◆ EXERCISE INSTRUCTIONS ◆
Each line with the word "will" must appear in the answer, copied from the records.

◆ Stored data ◆
•••

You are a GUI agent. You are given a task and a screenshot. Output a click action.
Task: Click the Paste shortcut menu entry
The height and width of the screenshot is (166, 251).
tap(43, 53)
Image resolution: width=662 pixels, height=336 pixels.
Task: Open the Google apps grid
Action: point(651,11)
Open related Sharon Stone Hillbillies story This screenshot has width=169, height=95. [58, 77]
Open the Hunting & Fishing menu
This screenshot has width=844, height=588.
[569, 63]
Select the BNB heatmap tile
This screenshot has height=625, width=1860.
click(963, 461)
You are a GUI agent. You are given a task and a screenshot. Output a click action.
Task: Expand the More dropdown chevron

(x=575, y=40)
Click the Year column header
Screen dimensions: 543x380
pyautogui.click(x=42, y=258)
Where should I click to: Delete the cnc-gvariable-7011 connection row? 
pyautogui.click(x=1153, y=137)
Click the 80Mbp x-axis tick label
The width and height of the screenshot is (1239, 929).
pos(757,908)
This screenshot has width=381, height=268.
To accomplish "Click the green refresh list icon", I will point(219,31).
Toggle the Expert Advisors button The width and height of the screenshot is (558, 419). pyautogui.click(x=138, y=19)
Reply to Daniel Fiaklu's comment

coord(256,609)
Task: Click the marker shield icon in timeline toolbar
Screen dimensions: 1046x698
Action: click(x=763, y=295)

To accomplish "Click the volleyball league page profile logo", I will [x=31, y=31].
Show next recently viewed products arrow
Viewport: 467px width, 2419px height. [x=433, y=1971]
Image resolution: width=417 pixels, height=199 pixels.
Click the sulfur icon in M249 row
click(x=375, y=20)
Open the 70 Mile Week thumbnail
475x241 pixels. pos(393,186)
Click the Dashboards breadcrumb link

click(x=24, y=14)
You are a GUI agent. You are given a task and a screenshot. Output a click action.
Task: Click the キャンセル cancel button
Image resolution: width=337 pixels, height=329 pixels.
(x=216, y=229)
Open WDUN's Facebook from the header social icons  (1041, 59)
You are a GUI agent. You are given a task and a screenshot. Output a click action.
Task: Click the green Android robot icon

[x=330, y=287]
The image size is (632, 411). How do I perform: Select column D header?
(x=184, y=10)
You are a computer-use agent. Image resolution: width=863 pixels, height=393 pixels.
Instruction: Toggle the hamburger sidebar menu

•••

◆ EXERCISE SOLUTION ◆
To accomplish "Click the green refresh list icon", I will point(219,31).
To accomplish "Click the volleyball league page profile logo", I will [x=31, y=31].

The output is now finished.